Recombinant NS2B-NS3 (A1394-L1440)GGGGSGGGG(A1476-K1660), NS3 Protease domain S7 & NS2B Cofactor

The construct design was based on a published structure in the Protein Data Bank (PDB ID: 4M9K): The construct includes the cytoplasmic cofactor region of NS2B spanning residues A1394-L1440, connected via a GGGG-S-GGGG linker to the NS3 protease domain which spans residues A1476-K1660. The NS2B region contains four mutations (T1402A, K1405R, D1407E, D1408E). Additionally, the construct contains an N-terminal overhang of six amino acids (GSHMLE) with the initial glycine remaining from the TEV cleavage site.

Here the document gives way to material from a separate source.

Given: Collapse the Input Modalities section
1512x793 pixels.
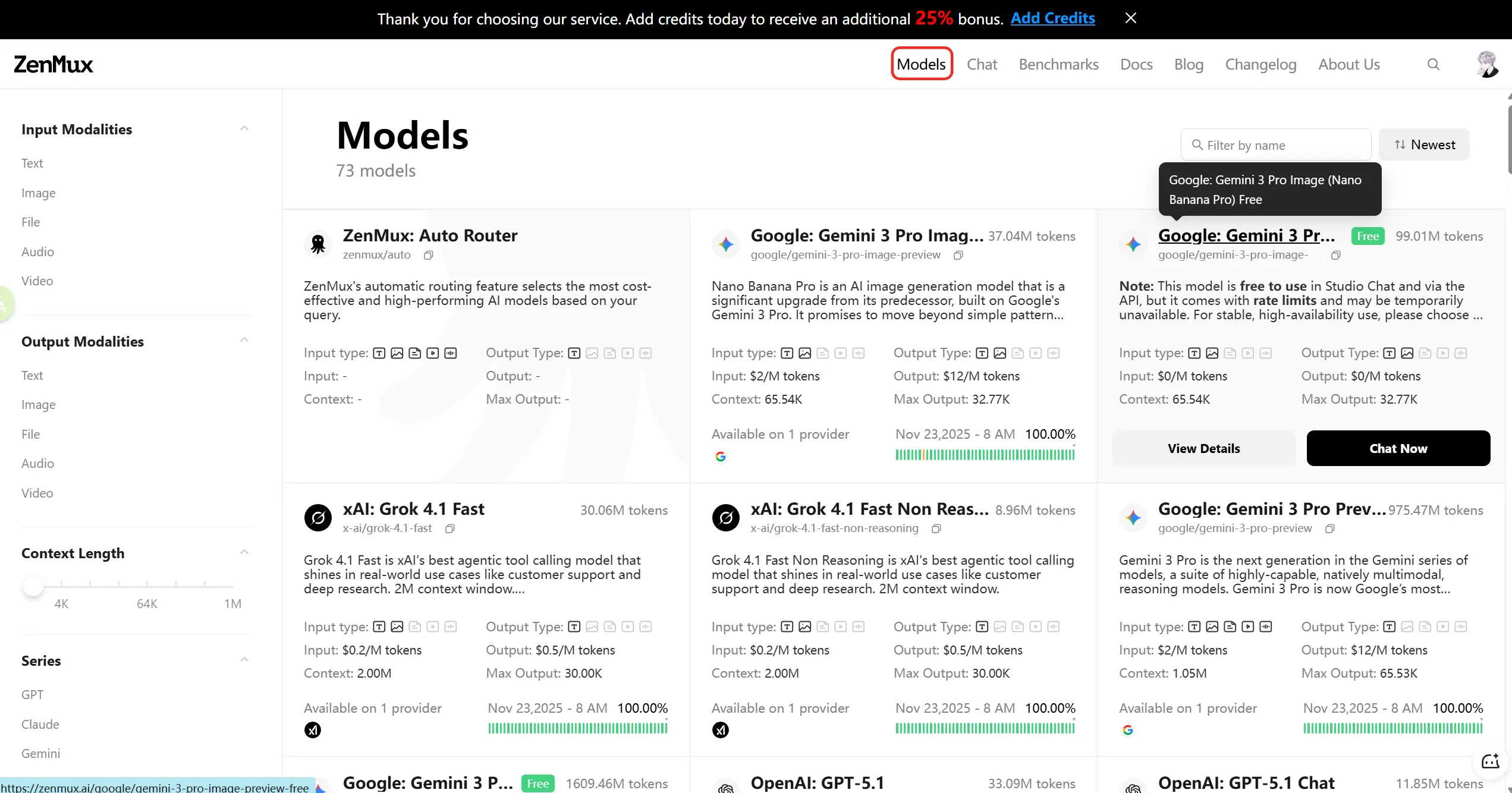Looking at the screenshot, I should pyautogui.click(x=244, y=129).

Protein Construct: A1394-L1440/GGGGSGGGG/A1476-K1660
Source: Dengue Virus
Expression Host: Escherichia coli
Molecular weight [kDa]: 26.29
pI: 5.03
Extinction Coefficient [M^-1cm^-1]: 41940
Concentration: 16.52 mg/mL
Storage Buffer: 50 mM Tris pH 8.5, 50 mM NaCl, 5% Glycerol
Tag: none

Amino acid sequence:

QC Data: Datasheet
Purity SDS: >95 %
Hydrodynamic Radius (nm): 2.88
Polydispersity Index (PDI): 0.1
T_on (°C): 42.96
T_m (°C): 48.92
Calculated Mass [Da]: 26281.294
Measured Mass [Da]: 26280.3716

Structure and function

The N-terminal residues of the NS3 protease form a chymotrypsin-like serine protease domain which mediates polyprotein cleavage to release individual viral proteins. It requires NS2B as a cofactor for proper folding and enzymatic activity. The N-terminal region of the NS2B cofactor has been shown to facilitate protease folding by contributing a β-strand to the N-terminal β-sheet of the NS3 protease. The C-terminal region of NS2B is required for protease activity, as it completes the substrate-binding pocket of the NS3 protease domain when adopting the "closed conformation". NS2B can adopt distinct conformations and dynamically interconverts between an open (inactive) and closed (active) state.

Ns2B-NS3 as important drug target

The mosquito-borne Dengue virus remains a major global health threat, highlighting the urgent need for innovative drug discovery strategies to develop effective antiviral therapeutics. Disruption of viral polyprotein processing verhindert dengue virus replication and propagation. Consequently, the NS3 protease domain represents an attractive target for drug development. Antiviral therapeutic strategies have so far focused on both orthosteric inhibitors (mimicking the polyprotein cleavage site) and allosteric inhibitors that prevent the transition to the active "closed" state.